MS's level of violence is such that longer-established New York gangs such as the Crips and the Bloods have asked for police protection against them.

MS isn't worried about gringo lawmen, either. Valdez again:

"Mara Salvatrucha gang members have been responsible for the execution of three federal agents and numerous shootings of law enforcement officers across the country. MS gang members have been known to booby-trap their drug stash houses on the assumption that these structures will be searched by law enforcement."

MS is active outside big cities. It terrorizes newly-Hispanic areas of Long Island and was recently implicated in a murder and several shootings outside Charlotte, Va.
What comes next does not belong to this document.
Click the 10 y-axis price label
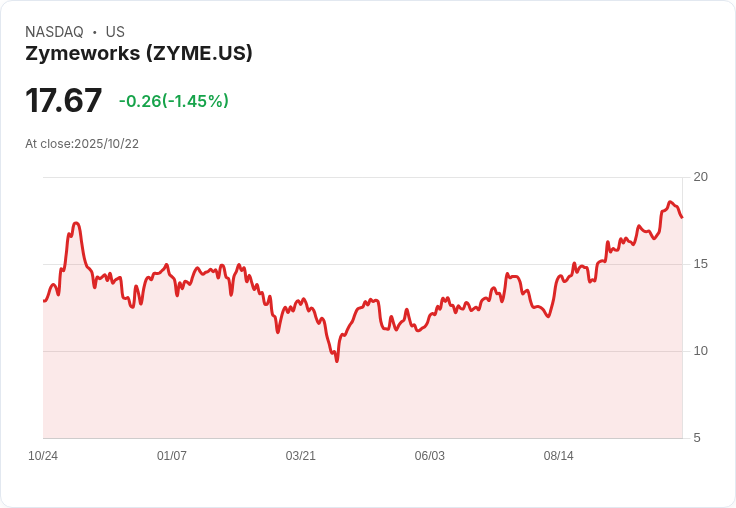 (700, 351)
Virginia's attorney general just announced stronger measures to fight gangs, largely Salvadoran, that have erupted from their bases in suburban Fairfax and Loudoun Counties.

The Open Borders crowd may claim that gangs and immigration have always been part of America's fabric.

But—even if that were true—it does not explain why Americans should accept the wholesale importation of violent criminals from an anarchic country.

No mention of Salvadoran contributions to America would be complete without noting Luis Martinez-Flores. This sometime resident of Falls Church, Va., snuck in from El Salvador in 1994. On August 1, 2001, he fraudulently signed Virginia DMV forms to help two young Arabs who'd overstayed their visa obtain Virginia driver's licenses. He certified falsely that they lived at his address.

Those licenses enabled terrorists Hani Hanjour and Khalid Almidhar to board their final flight to the Pentagon on the morning of September 11, 2001.

Thanks, Ambassador Likins. Thanks a lot.